A License to Play Around
I suppose I should make at least one post on writer’s block, just so I can say that the title for the blog is appropriate, huh? Getting over writer’s block is all about letting the creative energies flow unabated. And writers block is caused, in my opinion, when we let other things dam up our creativity. I get my best inspirations and creative ideas from anomalies that occur during my day, things that stick out among the mundane rituals and cause my mind to switch to a chain of thoughts that become more and more creative, as I allow the anomaly to serve as permission to my conscious mind to think in the abstract.
So, here are some ideas for tearing down the dam and letting the creative juices flow, but, in essence, I think that a writer has to get used to playing and being silly: with objects, ideas, people, themselves, words, gestures, rituals, etc.
- Hand write a letter using your non-dominate hand to the last person you talked to. (No need to send it unless you want to make them think you’ve had a stroke, though)
- Do something you haven’t done since you were a kid like play hopscotch, climb up in a tree and sit on a limb, or dig a tunnel in the dirt outside and drive a car through it (a Hot Wheels car, not your Honda)
- Study something from nature in great detail and up as close as possible.
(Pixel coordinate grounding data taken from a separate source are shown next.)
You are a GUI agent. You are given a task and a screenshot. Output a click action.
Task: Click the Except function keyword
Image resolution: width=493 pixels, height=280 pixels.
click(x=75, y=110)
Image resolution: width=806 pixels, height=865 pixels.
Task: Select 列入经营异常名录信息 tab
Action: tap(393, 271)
Spend several minutes admiring the colors, shapes, sounds, smells, textures, and other details . Then step back and take it all in again and see how it really “fits” into the world around it. Admire how it has made it’s place and serves a function.
- Lay down on the ground and look up at something, I.e.: the ceiling, the sky, a person standing over you.
- Lay down in a pile of leaves.
- Stand up while writing.
- Take a drive to a place you’ve never been.
- Create lists of things, including a list of lists to create. Also include a list of “What If” questions, I.e.: what if the sky was green and the grass was blue?”
- Sit down in an interesting place and start writing, I.e: a closet, at the bottom of an empty pool or bathtub, against your front door, in your child’s bed, on a trampoline, on the tailgate of a truck, under the kitchen table, etc. This one may not be good for extensive periods of time, but it might help get the floodgates open.
- Write the words vertically down the page instead of horizontally across it
- Try writing with no capitalization, or perhaps no punctuation.
- Read a page from a book entirely backwards or upside-down
- Walk around a room pointing to various objects and call them something other than what they really are, I.e.: point to a blender and call it a bed (however, try to avoid pointing at your family members during this exercise as you may find yourself in over your head if you are really “letting go.”)
- Pick an object and describe it as if you were talking to someone who was blind and had never seen the object before.
- Create a song from a paragraph you’ve written or read.
- Write what you’ve already written from the opposite perspective.
- Tape record a conversation you have with your dog, cat or other pet and then listen to it.
- Bare your feet and subject them to different textures, I.e: set them on sandpaper, an old throw rug, marbles, grass, noodles, in ice or warm water, loosely wrap them in plastic wrap, squish them into Playdough, weave yarn between the toes.
- Create your own unique dance moves.